Coping with Aging

Arnold Schwarzenegger recently stated that he disliked looking at himelf in the mirror and that it depressed him to see how he looked now, at 63. His reaction is not unique. Growing older is not easy for most people. Although there are many positives to consider, the changes to our bodies, our appearance, our health, our abilities to do things cannot be minimized. We do not look as we did when we were younger, nor can we do the same things we did when we were younger. There is a sense of loss in that, especially in a culture that really promotes youthful appearances and appearance in general. The fact is, change is difficult, and aging is all about change.

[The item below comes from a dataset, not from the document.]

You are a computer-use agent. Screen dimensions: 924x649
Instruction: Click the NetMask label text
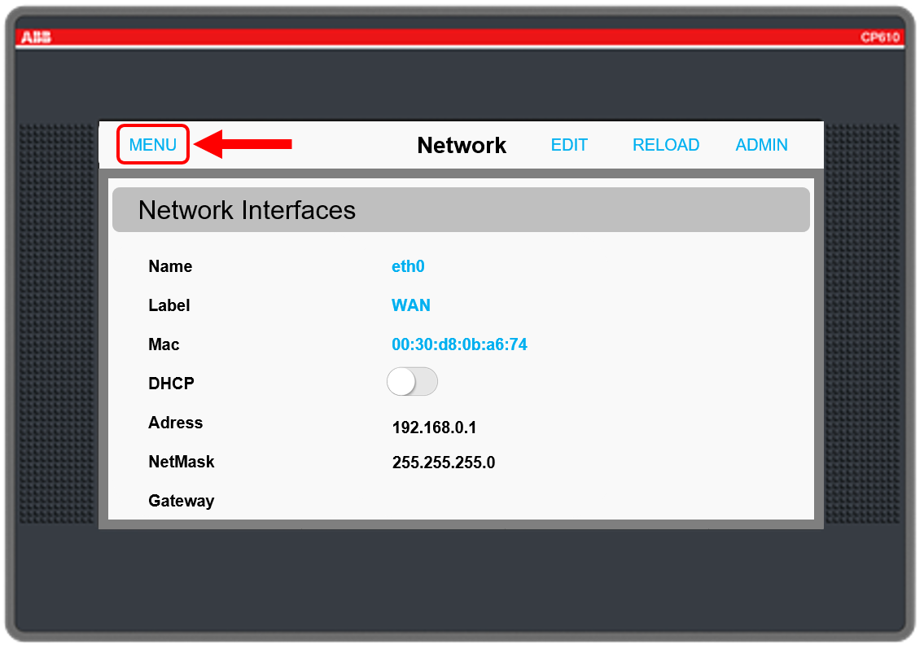point(181,462)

People may experience some feelings of depression when they begin to see the signs of aging. Let’s face it: Change is difficult. Everyone has different reactions to it. Some people embrace getting older and look at it as an opportunity to do new things and explore new opportunities. Other people really get paralyzed by aging, as they may be afraid that they haven’t accomplished what they wanted or done the things that they wanted to do. At some point, the aging process impacts everyone, generally when there is a sense of loss in things that they used to be able to do but can no longer do the same way.

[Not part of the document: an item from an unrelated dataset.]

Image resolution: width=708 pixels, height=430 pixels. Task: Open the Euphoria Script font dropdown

Is it possible to avoid getting down about one’s age? Isn’t it more important to be proud of where we are in our lives? In my opinion, it’s not about being proud of our age, rather it’s about being proud of our accomplishments. Being proud of where we are in life, who we surround ourselves with: these are the kinds of things that are important to examine. Although the changes that occur when we age are difficult to accept, there is research that shows that our mood actually improves as we get older and we can be happier. Often, people have experienced the really rough times and had difficult experiences, and learned from them in healthy ways. There are fewer responsibilities in many ways, and it may be the time to really focus on doing the things that you want to do and will truly enjoy.

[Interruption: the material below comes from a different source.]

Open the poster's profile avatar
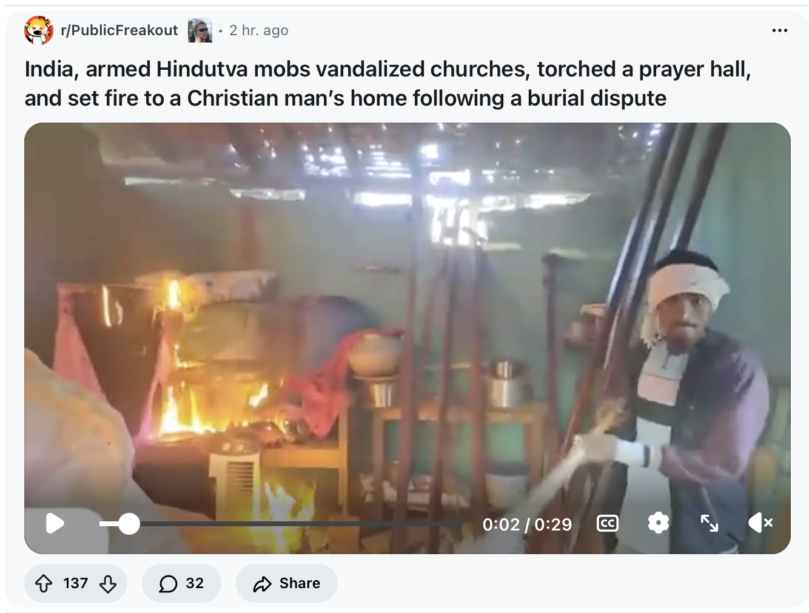This screenshot has width=809, height=613. 200,30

So, are we really only “as young as we feel?” Possibly. The truth is, the healthier you are, the younger you will feel, which allows you to do more and engage in more things, as well as promote positive feelings. As a society that is aware of how to be healthier, we are at an advantage to being younger longer. It’s just a matter of putting it into play consistently.

We are also fighting against a culture that focuses on the importance of youth. The media focuses a great deal on looking younger and feeling younger. The message being offered is that growing older is something to be dreading, rather than embracing. Unfortunately, there isn’t a way to avoid it, so you have to figure out how to fight the message. You can continue to do things to help yourself age gracefully, while beginning to accept the changes that occur.

There are also gender differences to consider, and there is a difference! Historically, men had handled aging better, especially when it came to appearance. They may have had more regrets when it came to financial success and accomplishments in the work world, which they had difficulty navigating, however. Women have, for a long time, worked to fight the aging process with plastic surgery, and other things like this. Today, men are doing more about the appearances, and women are working more, so the anti-aging rituals are coming more into balance.

So what can be done to manage the aging process with grace and optimism? Below are some tips:

  1. Take care of yourself: Exercise, eat right, and take preventative measures to stay healthy. It’s never too late to start any of these things and the positive benefit both to your physical self and your mental health are significant.
  2. Be optimistic: Having a positive outlook on life has been linked to longer, healthier lives. In fact, some studies have found that having a positive outlook can even decrease the risk of developing certain chronic conditions, like heart disease. Being able to make lemon out of lemonade, having that positive outlook can help you do more and feel better.
  3. Push your limits: Experiment with things that may take you out of your routines. What have you been really interested in trying to do? Maybe it’s time to take that cooking class or learn that language. Maybe you’ve been wanting to travel and finally have some time to do it. Trying new things will keep your mind active and fresh.
  4. Be social: Surround yourself with positive people. In fact, surround yourself with people. The more involved with others, the better.
  5. Accept it: Change is hard. It’s difficult to accept that you are not who you were at 20 or 30, and yet, there isn’t much choice. If you can accept the change as it is occurring (maybe not the minute it happens, but don’t wait too long), you can embrace it and learn to enjoy it as best you can.